А. М. Достоевский сомневался даже в отчестве своего деда:
«Из некоторых бумаг покойного отца, случайно перешедших ко мне, видно, что отец моего отца, то есть мой дед Андрей, по батюшке, кажется, Михайлович, был священник. Про мать же свою мой отец, сколько я могу упомнить, отзывался с особенным уважением, представляя ее женщиной не только умною, но и влиятельною в своем крае по своему родству; девической фамилии ее, впрочем, я не знаю». Впечатляющая неосведомленность внука-дворянина, который не знает отчества деда, девичьей фамилии бабушки, приписывает село Достоево к Каменец-Подольской (а не Минской) губернии, могла означать, что родословием в этой семье не «болел» никто. А ведь он начинал свои записки о детстве еще при жизни старшего брата, в 1875-м...

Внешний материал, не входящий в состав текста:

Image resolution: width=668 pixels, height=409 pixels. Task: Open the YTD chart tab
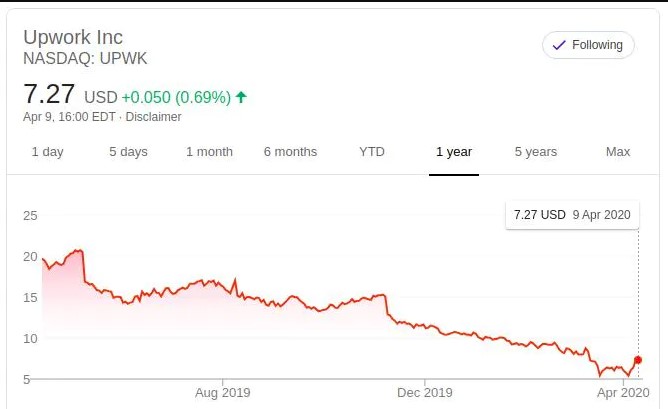click(x=372, y=152)

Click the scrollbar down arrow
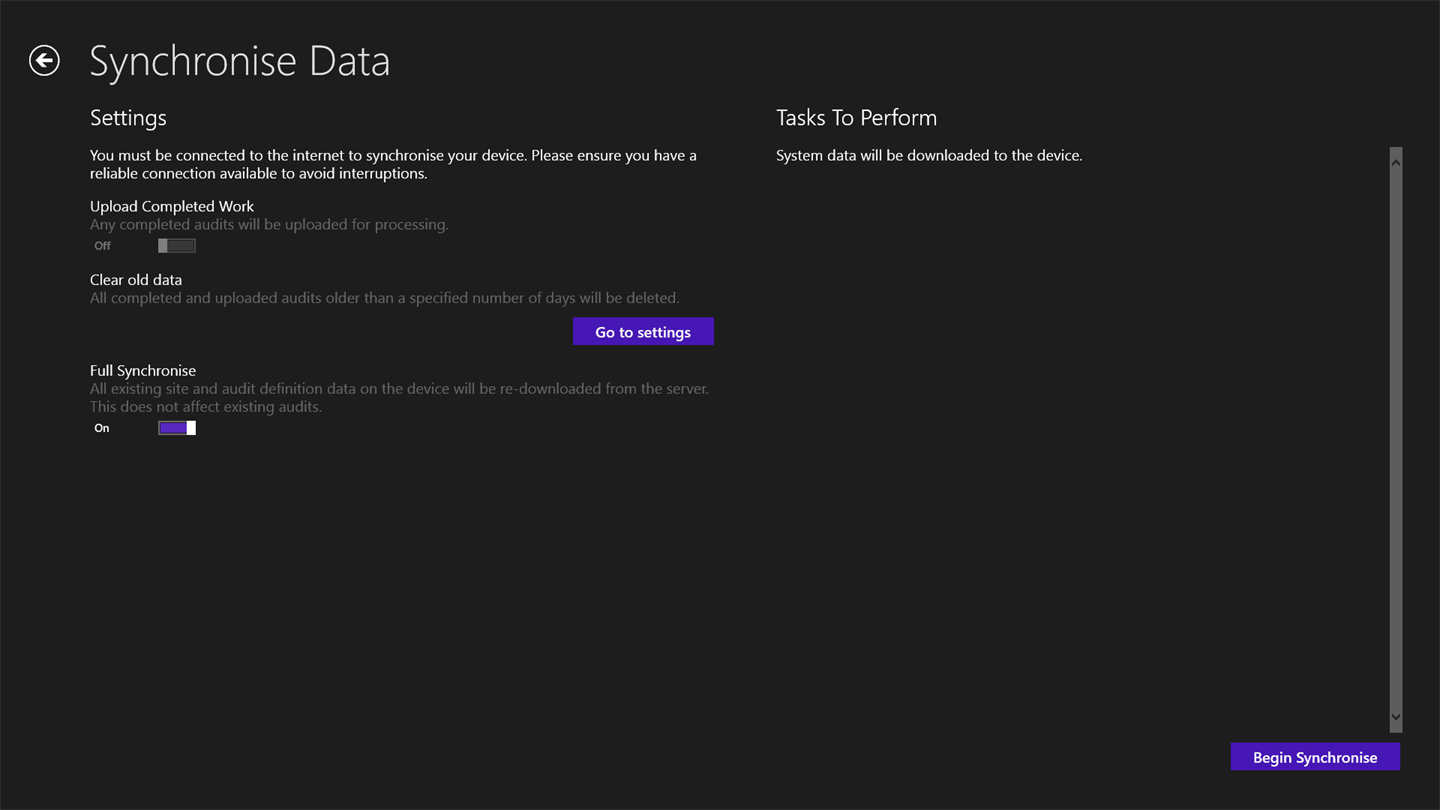click(1396, 717)
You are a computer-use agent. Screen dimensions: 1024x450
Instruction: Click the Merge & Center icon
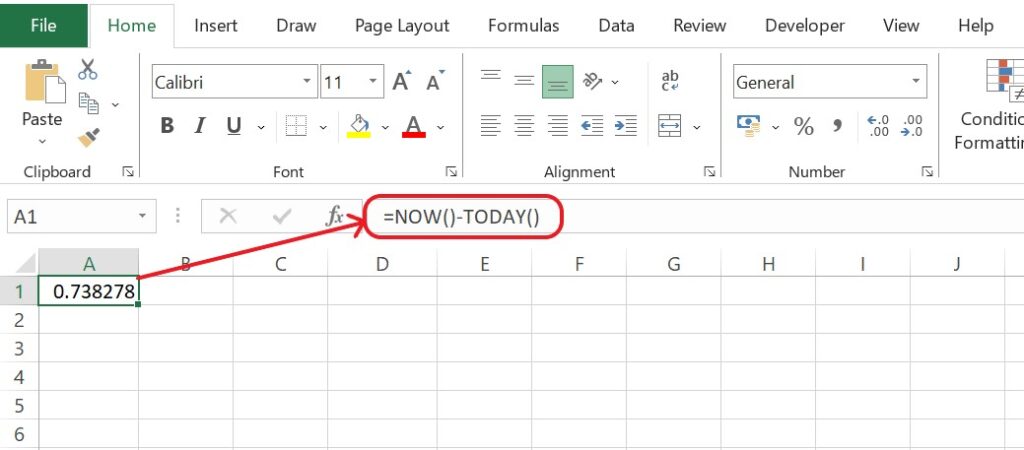[669, 126]
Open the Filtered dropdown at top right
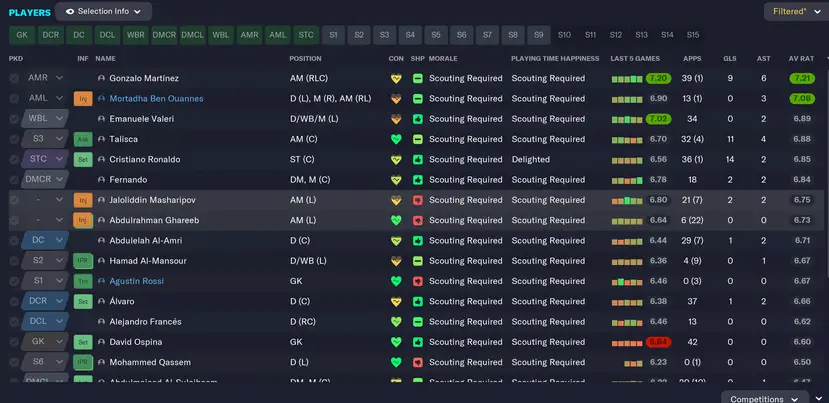This screenshot has width=829, height=403. [794, 11]
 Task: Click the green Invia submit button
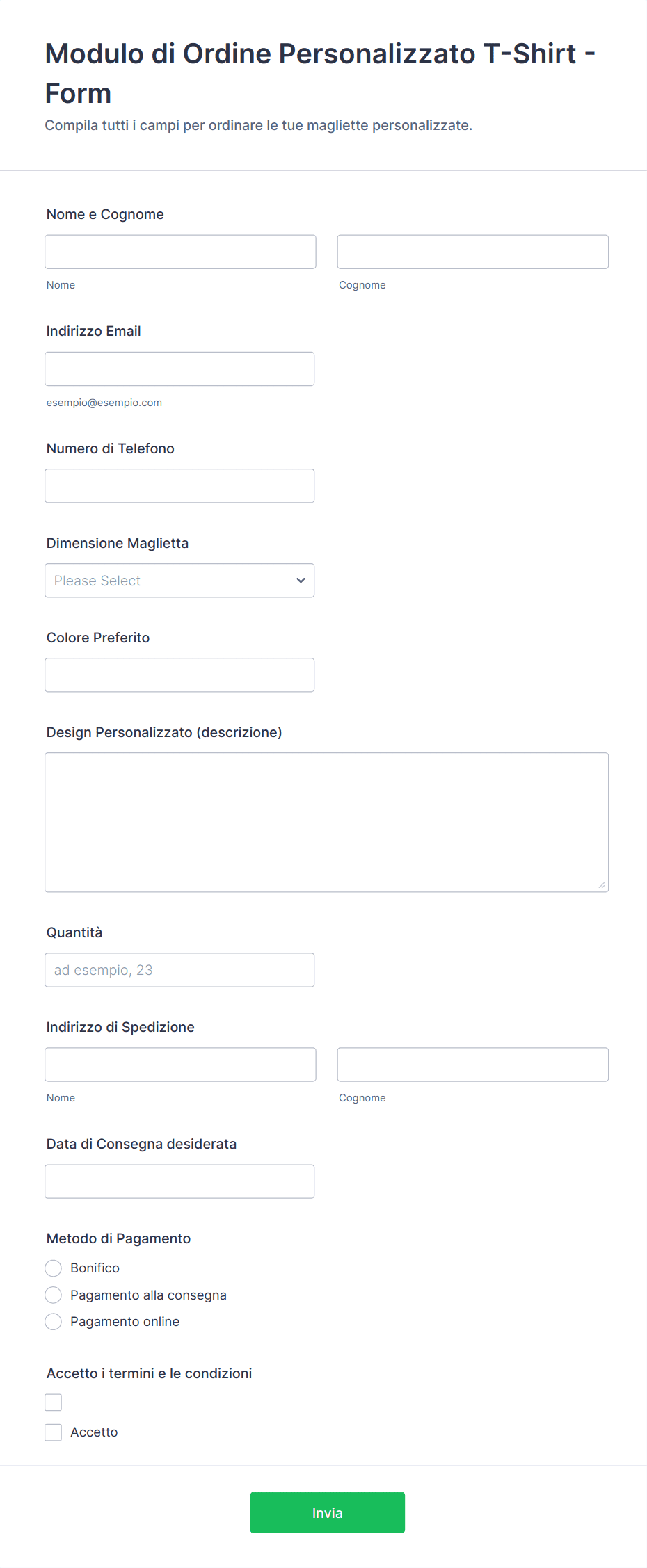pyautogui.click(x=327, y=1512)
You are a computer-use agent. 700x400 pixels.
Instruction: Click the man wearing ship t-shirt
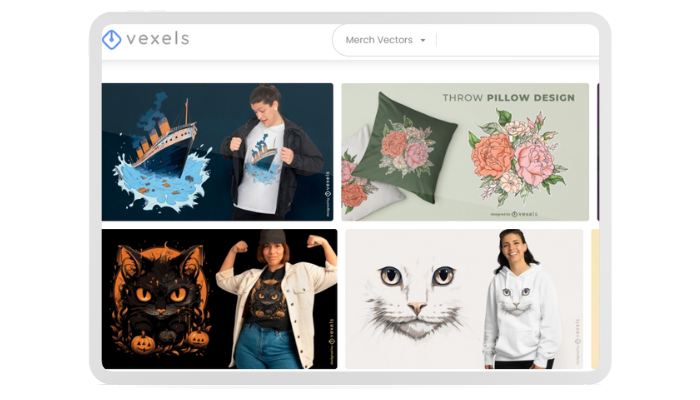tap(271, 152)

Не осталось никаких следов от переписки Ф. М. Достоевского с Н. Е. Глембоцкой, которая в своем письме писателю в ноябре 1879 года назвалась его двоюродной сестрой, подробно описала состав семьи их общего деда, Андрея Достоевского, и просила о помощи. «Неужели его не привлекла возможность узнать о своем деде и других родственниках больше, чем содержится в скупых строчках письма? — задаются вопросом новейшие авторы. — Обращался ли он к Глембоцкой с подобными вопросами? Получил ли какие-нибудь сведения? Увы, ответ на все эти вопросы скорее всего должен быть отрицательным — ведь узнай писатель хоть что-нибудь, информация о его украинских родственниках непременно просочилась бы к жене Федора Михайловича и его брату Андрею. Но их мемуары об этом молчат...»19
Именно А. Г. Достоевская первой среди родственников писателя, через много лет после его кончины, стала собирать сведения о роде Достоевских, изучать архивы, слать запросы (в 1897-м она отправила письмо приходскому священнику села Достоево А. Кульчитскому с просьбой просмотреть в метрических книгах церкви, кто из Достоевских жил, родился, венчался или умер в Достоеве, и прислать ей выписку). Анне Григорьевне удалось увлечь генеалогией рода и потомков писателя, и его первых биографов.
Личная историческая память Достоевского, если судить по письменным свидетельствам, не простиралась далее отца и матери. Правда, в записных тетрадях его вдовы встречаются поздние сведения, отчасти смягчающие эту картину: вроде бы Федор Михайлович чтил память дальнего предка Стефана Достоевского и готов был назвать младшего сына его именем («перед рождением Леши мы не знали, как назвать его; я хотела назвать Иваном, а Федор Михайлович Степаном, в честь родоначальника рода Достоевских»20). А в письме батюшке Кульчитскому А. Г. утверждала, что покойный муж много раз говорил ей, будто его род происходит из Литвы от пинского маршалка Петра Достоевского, выбранного в сейм в 1598 году и проживавшего со своим потомством в Достоеве.
Однако никуда не деться от того факта, что Ф. М. никогда не прибегал к генеалогическим аргументам. Однажды в тетради 1870 года среди заметок о припадках он записал, что во сне ему привиделся покойный отец, предупредивший сына, что тому грозит грудная болезнь. «Потом у отца какой-то семейный праздник, и вошла его старуха-мать, моя бабка, и все предки. Он был рад». Достоевский, а также его родные братья и сестры не знали, однако, даже имени своей бабушки (как выяснилось много позже, Анастасии), не говоря уже о «всех предках». Самой таинственной фигурой из ближайших родных оставался дед по отцовской линии. «Достоевский оказывается единственным крупным русским писателем, “отрезанным” не только от своих предков по отцовской линии, но и от “родового гнезда”»21.